To perform this last step efficiently, observe that it suffices to consider all
pairs of vertices. Whenever we find a pair of an underloaded vertex and an overloaded
vertex, we can search for a path from one to the other, and reverse it if it
exists.
Hence, at the end of this process, we have a directed graph where we have tried
to minimize the sum of differences between in-degree and out-degree, to make it
as Eulerian as possible. We now make it Eulerian for real, by adding edges so
that all vertices are balanced.
Adding edges
Intuitively, the edges that we add to make the graph Eulerian correspond to the
possibility of adding already traversed edges to the path.
In other words, if we add an edge from vertex i to vertex j, it means that
we will be going from i to j through a path of edges that will be visited
anyway. All the time that we spend doing such traversals is wasted, and does not
contribute towards our objective. Hence, the cost of adding an edge from i to
j should be the time needed to go from i to j following any edge path. In
fact, we may follow a path that violates our chosen orientation for the edges
that used to be undirected, and it does not matter; so we are really talking
about following a shortest path in the original graph.
Hence, we start by precomputing
the shortest path time between all pairs of vertices in the input graph, using
the
Floyd-Warshall algorithm.
Now, we model the problem of adding more edges as a
minimum weight matching in a weighted bipartite graph.
On one part of the bipartite graph, we put all vertices that are overloaded in
the result of the previous phase, duplicated as many times as their load.
We analogously create the other part
of the graph with the underloaded vertices.
We add edges in the bipartite graph between any two vertices in the two parts,
weighted by the time of the shortest path from one to the other.
Now, a
perfect matching
in this graph represents a way to add the right number of edges to ensure that
all vertices are balanced,
and if its weight is minimal then it wastes little
total time as possible traversing edges that are otherwise visited. We use the
Hungarian algorithm to
solve this problem, and to complete the oriented graph.
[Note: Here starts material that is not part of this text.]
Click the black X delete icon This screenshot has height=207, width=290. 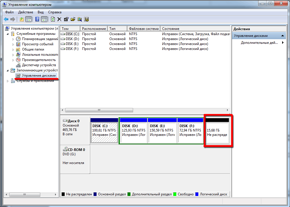[59, 19]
Constructing the Eulerian path
The resulting graph is now directed, and each vertex is balanced, so it has an
Eulerian path. To compute it, it is well-known that a
simple greedy approach
works. (Maybe there
would be possible improvements with respect to the later steps, but we didn't
look into this.)
From the Eulerian path, expanding the edges that were added in the previous
phase to the shortest paths to which they correspond, we obtain an itinerary,
which is a fairly good solution for a single car to traverse all the
streets of Paris in as little time as possible.
Splitting the path among cars
We now remember that we have 8 cars rather than a single one, so that our route
must be split among them.
Here is our approach: we take the first car, and have it run the beginning of
the route for one quarter of the alloted time. Then, we look at the rest of the
route until the end of the alloted time, and search for the traversed vertex
that is the easiest to reach (in terms of shortest path time) from the starting
vertex (the Google office). We continue the route of the first car until it
reaches this vertex, at which point we end it. Then, the next
car starts at the starting vertex, goes to the cut vertex following the shortest
path, follows the rest of the route again for one quarter of the alloted time,
and continues until the closest point to the starting vertex. We repeat until
the last car, which takes care of all the rest of the route.
Of course, the reason why we cut when each car goes close to the starting vertex
is to minimize the effort spent by the next car to reach the position where they
can resume the route.
The solution will still give too much work to the last car, but we will see later
how to balance the duration of the routes of all cars. The reason why we ensured
that each car ran for at least one quarter of the time is to make this balancing
operation easier, by ensuring that the car paths are sufficiently long to
intersect many times.
We use this as our initial solution, and now optimize it further.
Optimizations
We now iterate a bunch of optimizations to tweak the paths and make them better,
until we get something which we judge is good enough.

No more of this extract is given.